* [Material for this exercise]:
########################################

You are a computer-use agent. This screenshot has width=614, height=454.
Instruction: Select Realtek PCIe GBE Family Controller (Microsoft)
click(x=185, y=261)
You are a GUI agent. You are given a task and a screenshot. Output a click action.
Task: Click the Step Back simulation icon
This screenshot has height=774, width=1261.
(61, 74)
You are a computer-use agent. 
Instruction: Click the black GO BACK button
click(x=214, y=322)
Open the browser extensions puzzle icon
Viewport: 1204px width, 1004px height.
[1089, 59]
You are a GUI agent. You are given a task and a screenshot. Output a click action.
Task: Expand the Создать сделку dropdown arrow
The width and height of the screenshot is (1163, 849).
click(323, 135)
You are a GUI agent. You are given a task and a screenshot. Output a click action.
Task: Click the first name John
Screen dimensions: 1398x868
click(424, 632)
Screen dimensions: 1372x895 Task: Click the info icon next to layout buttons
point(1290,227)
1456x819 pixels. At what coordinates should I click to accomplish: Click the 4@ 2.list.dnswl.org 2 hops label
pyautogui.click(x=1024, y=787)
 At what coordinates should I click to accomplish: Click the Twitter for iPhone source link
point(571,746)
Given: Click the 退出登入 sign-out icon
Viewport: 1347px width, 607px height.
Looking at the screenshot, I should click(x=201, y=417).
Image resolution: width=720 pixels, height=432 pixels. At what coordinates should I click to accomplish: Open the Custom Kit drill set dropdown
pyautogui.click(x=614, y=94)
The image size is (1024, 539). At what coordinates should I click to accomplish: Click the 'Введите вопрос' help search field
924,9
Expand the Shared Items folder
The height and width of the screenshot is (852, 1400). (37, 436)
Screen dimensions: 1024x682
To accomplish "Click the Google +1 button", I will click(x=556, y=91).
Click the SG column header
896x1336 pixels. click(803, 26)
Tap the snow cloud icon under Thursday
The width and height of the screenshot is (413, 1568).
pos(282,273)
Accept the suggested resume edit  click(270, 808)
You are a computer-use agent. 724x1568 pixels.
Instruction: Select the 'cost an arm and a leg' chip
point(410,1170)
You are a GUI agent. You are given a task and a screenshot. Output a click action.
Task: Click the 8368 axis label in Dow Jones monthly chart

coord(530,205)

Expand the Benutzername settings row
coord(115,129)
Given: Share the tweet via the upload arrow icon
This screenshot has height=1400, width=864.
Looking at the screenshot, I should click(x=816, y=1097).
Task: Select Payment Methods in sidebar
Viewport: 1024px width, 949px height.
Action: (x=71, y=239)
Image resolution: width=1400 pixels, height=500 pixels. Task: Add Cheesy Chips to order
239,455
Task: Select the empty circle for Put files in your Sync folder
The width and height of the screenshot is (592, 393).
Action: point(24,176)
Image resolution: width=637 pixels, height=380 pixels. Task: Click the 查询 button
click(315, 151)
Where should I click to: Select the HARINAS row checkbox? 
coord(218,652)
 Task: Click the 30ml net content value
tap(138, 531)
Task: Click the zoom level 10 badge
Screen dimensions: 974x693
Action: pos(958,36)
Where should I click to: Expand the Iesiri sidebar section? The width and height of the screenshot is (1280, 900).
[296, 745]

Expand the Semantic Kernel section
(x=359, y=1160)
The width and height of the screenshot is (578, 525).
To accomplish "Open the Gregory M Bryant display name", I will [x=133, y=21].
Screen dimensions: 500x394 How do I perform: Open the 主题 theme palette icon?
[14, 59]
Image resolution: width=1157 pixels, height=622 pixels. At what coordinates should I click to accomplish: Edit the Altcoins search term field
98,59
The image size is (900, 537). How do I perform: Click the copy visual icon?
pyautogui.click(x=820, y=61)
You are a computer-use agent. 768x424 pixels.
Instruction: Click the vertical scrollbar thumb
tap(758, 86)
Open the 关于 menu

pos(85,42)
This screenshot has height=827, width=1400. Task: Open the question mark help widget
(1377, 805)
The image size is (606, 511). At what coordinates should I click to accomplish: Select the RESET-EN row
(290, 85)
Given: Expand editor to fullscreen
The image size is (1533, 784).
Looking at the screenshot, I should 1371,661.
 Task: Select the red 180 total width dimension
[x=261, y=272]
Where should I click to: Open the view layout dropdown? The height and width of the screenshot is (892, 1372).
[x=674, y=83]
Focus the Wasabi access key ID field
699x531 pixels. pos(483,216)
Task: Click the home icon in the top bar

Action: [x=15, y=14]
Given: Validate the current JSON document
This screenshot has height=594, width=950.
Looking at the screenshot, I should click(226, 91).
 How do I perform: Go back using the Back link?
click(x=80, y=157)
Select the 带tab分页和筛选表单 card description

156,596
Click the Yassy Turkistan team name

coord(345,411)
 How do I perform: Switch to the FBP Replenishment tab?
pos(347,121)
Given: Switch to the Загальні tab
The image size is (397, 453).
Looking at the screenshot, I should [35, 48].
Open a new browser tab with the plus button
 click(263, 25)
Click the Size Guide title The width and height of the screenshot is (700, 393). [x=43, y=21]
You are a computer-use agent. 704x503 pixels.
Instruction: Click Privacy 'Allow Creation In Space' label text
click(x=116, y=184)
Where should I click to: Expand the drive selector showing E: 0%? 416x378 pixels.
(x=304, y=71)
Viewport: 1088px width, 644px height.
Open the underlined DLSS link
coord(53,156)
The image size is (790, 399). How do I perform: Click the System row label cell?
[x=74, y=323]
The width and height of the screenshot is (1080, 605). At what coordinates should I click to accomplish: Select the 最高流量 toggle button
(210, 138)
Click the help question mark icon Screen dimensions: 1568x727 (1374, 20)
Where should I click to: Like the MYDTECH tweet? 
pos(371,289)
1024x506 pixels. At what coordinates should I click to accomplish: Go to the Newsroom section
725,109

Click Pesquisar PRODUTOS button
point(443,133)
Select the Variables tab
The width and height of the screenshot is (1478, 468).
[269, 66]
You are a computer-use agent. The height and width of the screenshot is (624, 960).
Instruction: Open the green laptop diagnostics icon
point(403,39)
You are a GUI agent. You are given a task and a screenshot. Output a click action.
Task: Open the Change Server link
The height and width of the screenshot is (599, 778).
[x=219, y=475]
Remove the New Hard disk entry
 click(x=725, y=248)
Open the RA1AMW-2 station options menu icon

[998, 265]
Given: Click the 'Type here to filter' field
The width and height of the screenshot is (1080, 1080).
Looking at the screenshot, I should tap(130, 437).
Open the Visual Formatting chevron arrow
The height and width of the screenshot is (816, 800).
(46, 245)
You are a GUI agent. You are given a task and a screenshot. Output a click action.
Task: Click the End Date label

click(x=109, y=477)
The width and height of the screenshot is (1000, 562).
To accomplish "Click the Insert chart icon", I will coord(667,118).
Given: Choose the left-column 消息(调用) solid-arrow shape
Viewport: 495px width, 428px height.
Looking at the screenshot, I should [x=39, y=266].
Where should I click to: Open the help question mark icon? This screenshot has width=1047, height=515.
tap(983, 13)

########################################

* [Problem]:
Only lines containing the word "computer" should appear in the answer, and every such line from the records above must be there.

* [Task result]:
You are a computer-use agent. This screenshot has width=614, height=454.
You are a computer-use agent. 
You are a computer-use agent. 724x1568 pixels.
You are a computer-use agent. 768x424 pixels.
You are a computer-use agent. 704x503 pixels.
You are a computer-use agent. The height and width of the screenshot is (624, 960).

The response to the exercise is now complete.